• Activities:
- a) Print the passage of the x86 commit log that runs from "Andrew Cooper [Fri, 30 Apr 2021 15:14:36" to "be filled in.", keeping every word unchanged.
- b) Write the next part of the x86 commit log, picking up right after its last line.

• Selected text:
========

Andrew Cooper [Fri, 30 Apr 2021 15:14:36 +0000 (16:14 +0100)]
x86/defns: Clean up X86_{XCR0,XSS}_* constants
With the exception of one case in read_bndcfgu() which can use ilog2(),
the *_POS defines are unused. Drop them.
X86_XCR0_X87 is the name used by both the SDM and APM, rather than
X86_XCR0_FP.
No functional change.
Signed-off-by: Andrew Cooper <andrew.cooper3@citrix.com> Acked-by: Jan Beulich <jbeulich@suse.com> Release-Acked-by: Oleksii Kurochko <oleksii.kurochko@gmail.com>
Andrew Cooper [Fri, 30 Apr 2021 19:17:55 +0000 (20:17 +0100)]
x86/cpuid: Fix handling of XSAVE dynamic leaves
First, if XSAVE is available in hardware but not visible to the guest, the
dynamic leaves shouldn't be filled in.
Second, the comment concerning XSS state is wrong. VT-x doesn't manage
host/guest state automatically, but there is provision for "host only" bits to
be set, so the implications are still accurate.

========

• Given data:
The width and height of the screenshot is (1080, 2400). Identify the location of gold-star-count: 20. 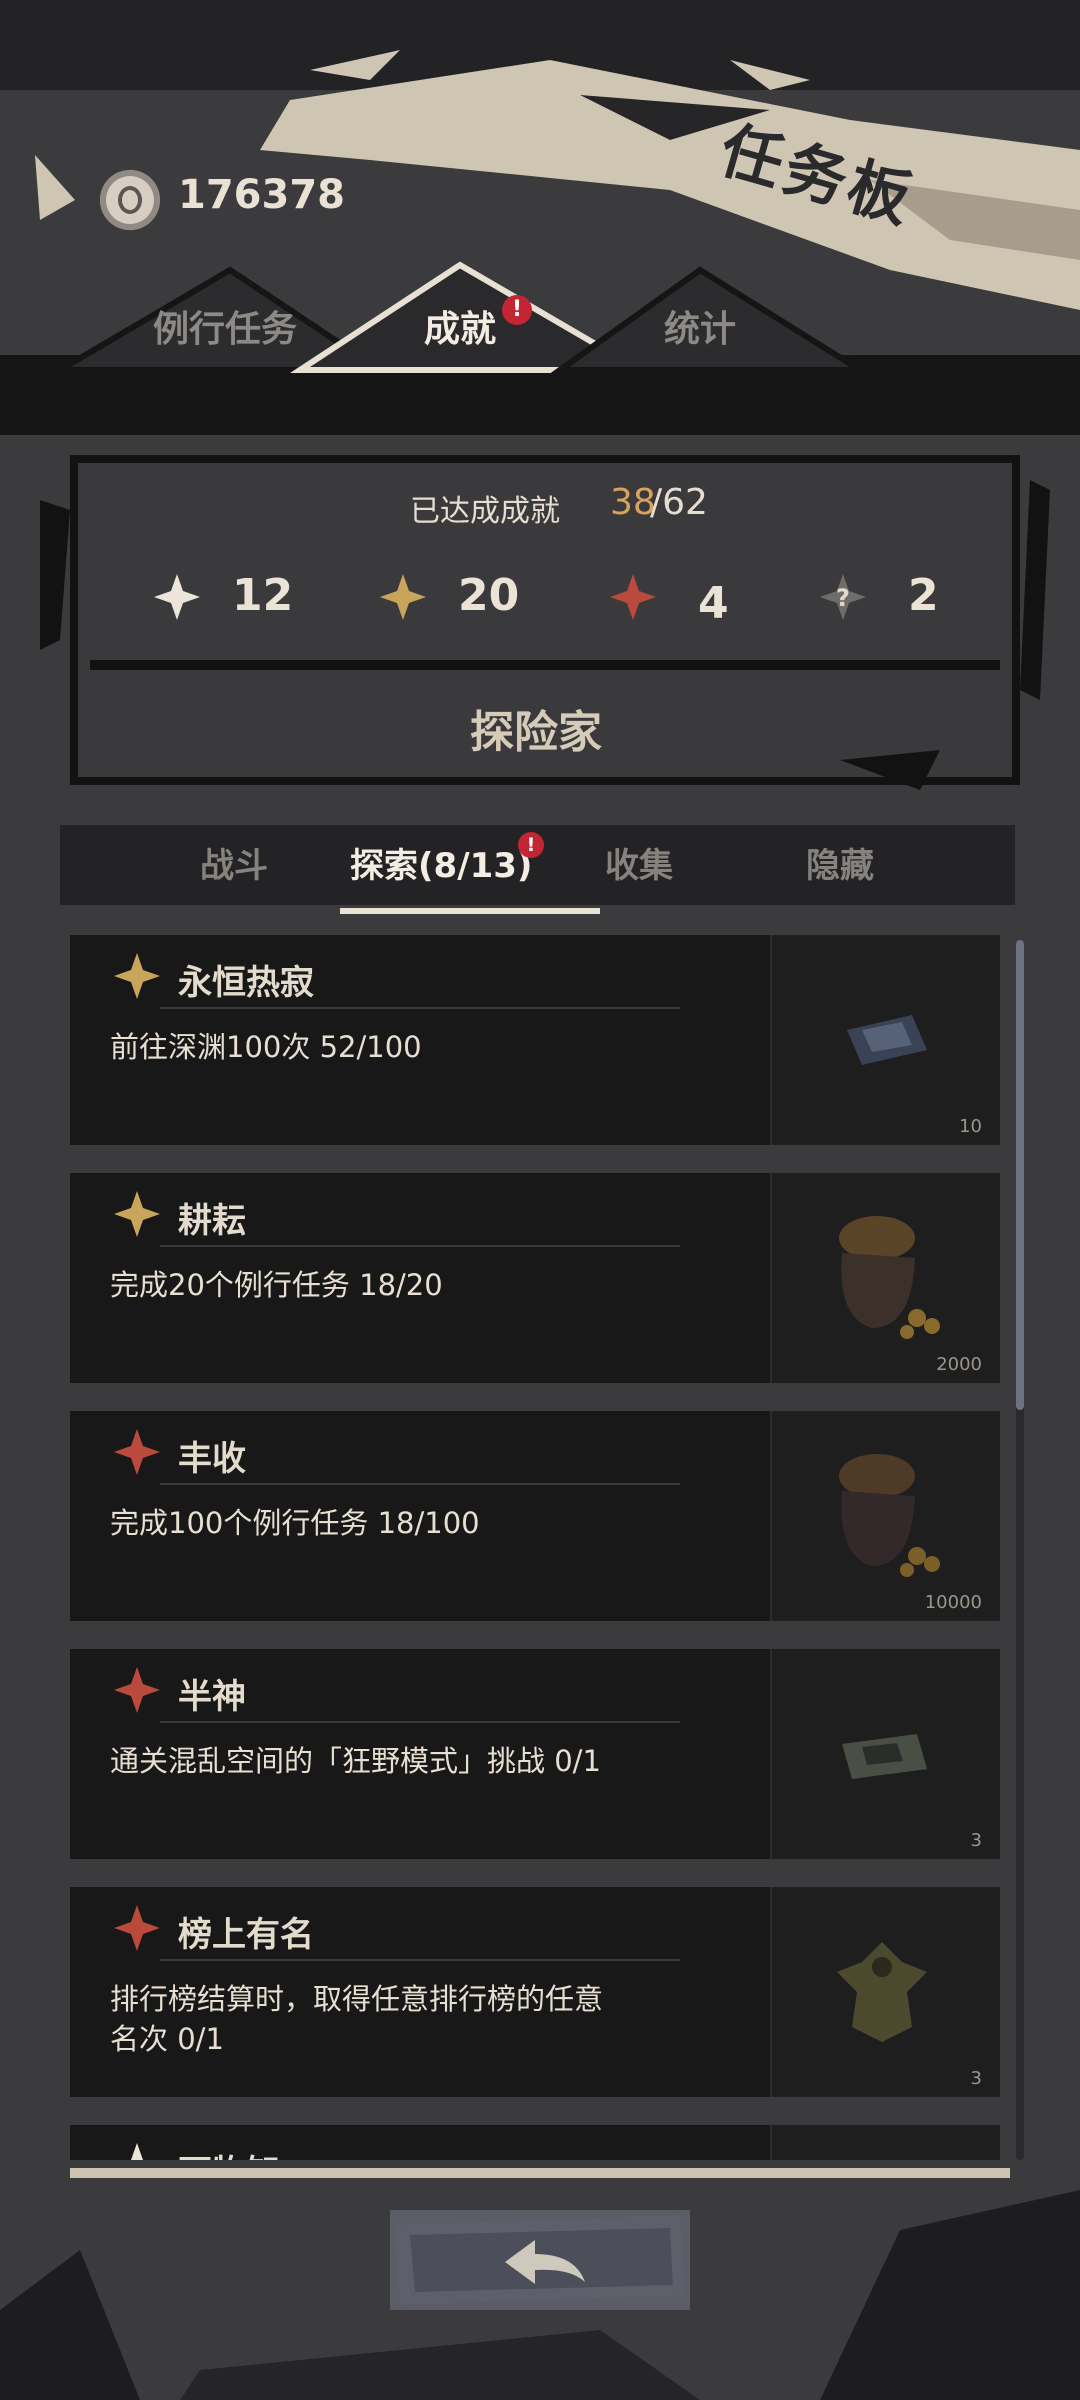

========

• Answers for the exercise:
- a)
Andrew Cooper [Fri, 30 Apr 2021 15:14:36 +0000 (16:14 +0100)]
x86/defns: Clean up X86_{XCR0,XSS}_* constants
With the exception of one case in read_bndcfgu() which can use ilog2(),
the *_POS defines are unused. Drop them.
X86_XCR0_X87 is the name used by both the SDM and APM, rather than
X86_XCR0_FP.
No functional change.
Signed-off-by: Andrew Cooper <andrew.cooper3@citrix.com> Acked-by: Jan Beulich <jbeulich@suse.com> Release-Acked-by: Oleksii Kurochko <oleksii.kurochko@gmail.com>
Andrew Cooper [Fri, 30 Apr 2021 19:17:55 +0000 (20:17 +0100)]
x86/cpuid: Fix handling of XSAVE dynamic leaves
First, if XSAVE is available in hardware but not visible to the guest, the
dynamic leaves shouldn't be filled in.

- b)
Introduce xstate_compressed_size() to mirror the uncompressed one. Cross
check it at boot.
Signed-off-by: Andrew Cooper <andrew.cooper3@citrix.com> Reviewed-by: Jan Beulich <jbeulich@suse.com> Release-Acked-by: Oleksii Kurochko <oleksii.kurochko@gmail.com>
Andrew Cooper [Fri, 30 Apr 2021 19:17:55 +0000 (20:17 +0100)]
x86/cpu-policy: Simplify recalculate_xstate()
Make use of xstate_uncompressed_size() helper rather than maintaining the
running calculation while accumulating feature components.
The rest of the CPUID data can come direct from the raw cpu policy. All
per-component data form an ABI through the behaviour of the X{SAVE,RSTOR}*
instructions.
Use for_each_set_bit() rather than opencoding a slightly awkward version of
it. Mask the attributes in ecx down based on the visible features. This
isn't actually necessary for any components or attributes defined at the time
of writing (up to AMX), but is added out of an abundance of caution.
Signed-off-by: Andrew Cooper <andrew.cooper3@citrix.com> Reviewed-by: Jan Beulich <jbeulich@suse.com> Release-Acked-by: Oleksii Kurochko <oleksii.kurochko@gmail.com>
Andrew Cooper [Fri, 30 Apr 2021 19:17:55 +0000 (20:17 +0100)]
x86/xstate: Rework xstate_ctxt_size() as xstate_uncompressed_size()
We're soon going to need a compressed helper of the same form.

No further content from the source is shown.